§ **WHAT YOU NEED TO DO**: Which lines in the records below contain the word "field"? Gather each of those lines in full.
::: EXTRACTED MATERIAL
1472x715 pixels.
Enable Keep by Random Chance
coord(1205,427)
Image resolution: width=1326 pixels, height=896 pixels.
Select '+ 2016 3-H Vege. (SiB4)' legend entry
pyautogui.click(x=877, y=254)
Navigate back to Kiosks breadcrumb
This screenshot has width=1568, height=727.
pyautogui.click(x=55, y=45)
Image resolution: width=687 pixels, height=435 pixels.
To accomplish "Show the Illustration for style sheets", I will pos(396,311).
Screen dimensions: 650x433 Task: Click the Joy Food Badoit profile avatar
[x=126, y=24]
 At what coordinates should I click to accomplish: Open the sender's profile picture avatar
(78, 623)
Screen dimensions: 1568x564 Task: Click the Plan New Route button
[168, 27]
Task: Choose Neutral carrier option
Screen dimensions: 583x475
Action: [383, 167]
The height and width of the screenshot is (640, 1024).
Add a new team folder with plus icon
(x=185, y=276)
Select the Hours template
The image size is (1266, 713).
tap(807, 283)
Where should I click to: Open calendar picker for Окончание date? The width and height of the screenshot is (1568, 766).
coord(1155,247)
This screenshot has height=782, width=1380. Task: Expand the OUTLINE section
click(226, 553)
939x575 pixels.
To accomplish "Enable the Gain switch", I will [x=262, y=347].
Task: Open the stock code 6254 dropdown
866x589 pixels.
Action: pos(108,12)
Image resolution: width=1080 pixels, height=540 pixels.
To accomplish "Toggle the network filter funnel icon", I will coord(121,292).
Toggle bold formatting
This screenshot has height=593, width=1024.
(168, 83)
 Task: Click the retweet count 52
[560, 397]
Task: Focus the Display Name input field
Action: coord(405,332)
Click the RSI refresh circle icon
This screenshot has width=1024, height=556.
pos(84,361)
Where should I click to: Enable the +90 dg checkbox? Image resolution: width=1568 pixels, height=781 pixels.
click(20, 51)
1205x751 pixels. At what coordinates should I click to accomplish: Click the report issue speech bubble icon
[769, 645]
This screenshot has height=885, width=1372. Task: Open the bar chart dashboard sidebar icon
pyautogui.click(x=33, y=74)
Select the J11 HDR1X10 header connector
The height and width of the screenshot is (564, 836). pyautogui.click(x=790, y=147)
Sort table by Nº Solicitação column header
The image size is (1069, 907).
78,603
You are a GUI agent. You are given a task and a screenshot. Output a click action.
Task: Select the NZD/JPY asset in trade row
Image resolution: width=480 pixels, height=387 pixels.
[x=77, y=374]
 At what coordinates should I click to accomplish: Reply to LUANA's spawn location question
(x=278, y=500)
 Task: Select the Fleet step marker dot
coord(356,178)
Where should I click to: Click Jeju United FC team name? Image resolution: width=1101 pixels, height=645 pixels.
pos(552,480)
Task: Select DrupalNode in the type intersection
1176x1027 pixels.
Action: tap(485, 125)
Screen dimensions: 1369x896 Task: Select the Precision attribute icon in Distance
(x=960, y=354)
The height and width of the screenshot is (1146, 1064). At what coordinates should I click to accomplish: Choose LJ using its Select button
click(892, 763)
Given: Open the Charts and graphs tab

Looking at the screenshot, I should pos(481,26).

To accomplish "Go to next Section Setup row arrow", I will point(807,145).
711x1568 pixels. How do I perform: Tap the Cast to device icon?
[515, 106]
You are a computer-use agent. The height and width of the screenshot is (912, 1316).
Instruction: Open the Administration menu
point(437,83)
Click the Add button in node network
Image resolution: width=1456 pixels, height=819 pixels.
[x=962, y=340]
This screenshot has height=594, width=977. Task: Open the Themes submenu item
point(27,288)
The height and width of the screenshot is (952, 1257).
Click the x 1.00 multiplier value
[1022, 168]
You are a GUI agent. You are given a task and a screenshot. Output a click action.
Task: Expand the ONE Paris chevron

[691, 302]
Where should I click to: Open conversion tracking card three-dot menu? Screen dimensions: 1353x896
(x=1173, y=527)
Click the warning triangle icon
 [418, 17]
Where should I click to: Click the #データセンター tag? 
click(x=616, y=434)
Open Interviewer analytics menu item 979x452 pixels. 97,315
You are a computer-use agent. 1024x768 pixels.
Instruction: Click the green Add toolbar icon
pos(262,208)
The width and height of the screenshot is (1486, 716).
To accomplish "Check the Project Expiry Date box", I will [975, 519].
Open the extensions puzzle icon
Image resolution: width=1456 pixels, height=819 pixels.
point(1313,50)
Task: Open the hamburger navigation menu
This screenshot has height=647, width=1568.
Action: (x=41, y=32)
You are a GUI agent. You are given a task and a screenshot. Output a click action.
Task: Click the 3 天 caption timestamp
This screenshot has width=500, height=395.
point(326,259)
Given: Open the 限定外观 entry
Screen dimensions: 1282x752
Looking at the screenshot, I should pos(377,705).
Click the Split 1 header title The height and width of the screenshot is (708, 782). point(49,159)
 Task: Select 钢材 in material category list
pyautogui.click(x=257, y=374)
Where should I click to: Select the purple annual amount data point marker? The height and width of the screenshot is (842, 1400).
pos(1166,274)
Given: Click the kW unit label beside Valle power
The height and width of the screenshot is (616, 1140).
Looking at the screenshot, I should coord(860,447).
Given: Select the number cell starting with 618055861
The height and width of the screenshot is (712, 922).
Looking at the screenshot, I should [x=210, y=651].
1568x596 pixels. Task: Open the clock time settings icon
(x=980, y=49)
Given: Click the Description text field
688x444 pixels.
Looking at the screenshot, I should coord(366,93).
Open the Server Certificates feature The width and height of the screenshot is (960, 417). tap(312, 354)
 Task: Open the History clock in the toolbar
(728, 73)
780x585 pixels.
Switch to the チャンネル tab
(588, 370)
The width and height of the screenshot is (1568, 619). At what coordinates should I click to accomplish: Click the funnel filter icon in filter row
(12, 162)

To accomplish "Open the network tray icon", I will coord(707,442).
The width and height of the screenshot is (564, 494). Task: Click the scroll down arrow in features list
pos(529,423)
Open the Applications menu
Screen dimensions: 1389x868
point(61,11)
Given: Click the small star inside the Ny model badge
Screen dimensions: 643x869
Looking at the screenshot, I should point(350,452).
::::::
§ **ANSWER TO THE PROBLEM**:
Task: Focus the Display Name input field
Given: Click the Description text field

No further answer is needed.